Venise se cache derrière un masque lorsqu’elle sourit aux touristes. Pourtant, sous les apparences, se trouve une autre identité. Comment voir au delà du masque ? Je vous emmène à Venise, sans filtre.
Venise, un jour gris d’hiver sur un quai entre Rialto et la place Saint-Marc. Deux femmes en costume de carnaval aux couleurs criardes abordent les passants. En échange d’un petit billet, elles posent avec les touristes, heureux de faire une photo vraiment vénitienne. Leur visage, entièrement couvert par le masque, reste inconnu.
Venise, un jour torride d’été, pavillon de la biennale situé dans un palais du sestiere de Castello. Je suis venue visiter le pavillon où travaille un de mes amis. La salle donne sur un canal secondaire, où passent de nombreuses gondoles chargées de touristes. Sur le rebord d’une fenêtre, des mains anonymes déposent un pack de bières fraîches. Les gondoliers, ni vu ni connu, attrapent une blonde au vol et continuent leur chemin. Les touristes, ignares, le remarqueront peut-être sur leurs selfie, en regardant plus attentivement leurs photos de vacances, de retour à la maison.

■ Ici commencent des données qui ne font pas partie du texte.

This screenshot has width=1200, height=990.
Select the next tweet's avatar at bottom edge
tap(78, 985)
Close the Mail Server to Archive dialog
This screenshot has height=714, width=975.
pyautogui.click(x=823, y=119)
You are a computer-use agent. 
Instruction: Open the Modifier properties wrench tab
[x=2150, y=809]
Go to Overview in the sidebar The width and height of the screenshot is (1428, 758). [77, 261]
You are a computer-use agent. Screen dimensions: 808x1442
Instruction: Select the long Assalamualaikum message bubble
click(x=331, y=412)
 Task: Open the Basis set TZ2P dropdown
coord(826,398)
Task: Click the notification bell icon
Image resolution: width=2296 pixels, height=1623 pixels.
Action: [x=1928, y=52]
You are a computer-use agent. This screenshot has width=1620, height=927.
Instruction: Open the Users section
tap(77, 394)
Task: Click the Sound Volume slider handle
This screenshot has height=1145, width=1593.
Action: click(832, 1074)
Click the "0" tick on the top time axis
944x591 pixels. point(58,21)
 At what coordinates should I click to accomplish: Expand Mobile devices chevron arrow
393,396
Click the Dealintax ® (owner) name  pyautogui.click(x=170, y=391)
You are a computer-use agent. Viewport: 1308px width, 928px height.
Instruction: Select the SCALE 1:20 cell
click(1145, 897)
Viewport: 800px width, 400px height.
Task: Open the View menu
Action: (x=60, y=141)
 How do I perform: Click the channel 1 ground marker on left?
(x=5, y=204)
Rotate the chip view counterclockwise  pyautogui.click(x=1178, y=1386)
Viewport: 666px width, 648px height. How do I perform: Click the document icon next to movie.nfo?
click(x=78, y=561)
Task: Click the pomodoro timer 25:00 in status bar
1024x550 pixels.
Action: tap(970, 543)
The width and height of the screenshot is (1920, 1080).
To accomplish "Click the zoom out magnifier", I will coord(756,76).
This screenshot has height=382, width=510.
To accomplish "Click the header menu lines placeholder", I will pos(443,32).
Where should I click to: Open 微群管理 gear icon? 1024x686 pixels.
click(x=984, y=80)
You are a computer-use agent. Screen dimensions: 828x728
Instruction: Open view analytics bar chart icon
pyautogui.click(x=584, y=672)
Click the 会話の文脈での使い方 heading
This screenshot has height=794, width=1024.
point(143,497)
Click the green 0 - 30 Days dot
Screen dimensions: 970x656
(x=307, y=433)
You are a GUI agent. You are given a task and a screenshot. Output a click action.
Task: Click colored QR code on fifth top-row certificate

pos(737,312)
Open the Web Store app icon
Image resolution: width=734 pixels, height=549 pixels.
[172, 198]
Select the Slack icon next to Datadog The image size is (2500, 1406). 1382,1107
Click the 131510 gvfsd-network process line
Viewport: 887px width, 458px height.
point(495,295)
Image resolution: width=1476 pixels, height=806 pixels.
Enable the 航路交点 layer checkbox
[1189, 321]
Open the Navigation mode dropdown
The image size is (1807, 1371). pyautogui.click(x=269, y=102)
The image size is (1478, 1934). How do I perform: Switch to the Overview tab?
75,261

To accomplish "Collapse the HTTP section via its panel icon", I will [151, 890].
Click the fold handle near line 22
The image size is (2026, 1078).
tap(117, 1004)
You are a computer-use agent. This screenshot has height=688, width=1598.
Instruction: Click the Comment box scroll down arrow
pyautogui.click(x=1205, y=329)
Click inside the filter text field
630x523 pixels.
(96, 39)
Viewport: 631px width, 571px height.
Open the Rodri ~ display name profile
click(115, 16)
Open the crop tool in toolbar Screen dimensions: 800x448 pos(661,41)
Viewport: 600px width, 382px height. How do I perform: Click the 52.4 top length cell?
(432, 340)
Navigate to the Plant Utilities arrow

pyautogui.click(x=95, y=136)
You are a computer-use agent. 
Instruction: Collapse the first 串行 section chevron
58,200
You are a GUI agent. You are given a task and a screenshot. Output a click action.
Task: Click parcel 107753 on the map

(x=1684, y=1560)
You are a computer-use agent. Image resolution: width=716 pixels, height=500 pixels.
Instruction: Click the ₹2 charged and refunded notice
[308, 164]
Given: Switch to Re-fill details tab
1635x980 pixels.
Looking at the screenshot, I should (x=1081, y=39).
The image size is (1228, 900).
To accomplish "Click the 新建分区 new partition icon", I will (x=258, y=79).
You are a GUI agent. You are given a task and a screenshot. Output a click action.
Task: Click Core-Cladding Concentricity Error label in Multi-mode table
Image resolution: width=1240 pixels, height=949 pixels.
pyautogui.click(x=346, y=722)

Venise, un jour de semaine, au siège de l’Alliance Française. Mon élève vient de partir après son cours et il n’y a que moi et le secrétaire sur place. Pourtant, la porte des toilettes est fermée à clé. Je toque. C’est occupé. Un touriste australien finit par en sortir, en bafouillant “la porte était ouverte, j’ai pensé que c’était chez quelqu’un alors je suis entré… et j’avais très envie de faire pipi”.
Je vous raconte ces trois scènettes anecdotiques qui illustrent, à leur manière, le sujet du jour. A savoir, Venise, ses masques, et notre désir de voir la ville autrement.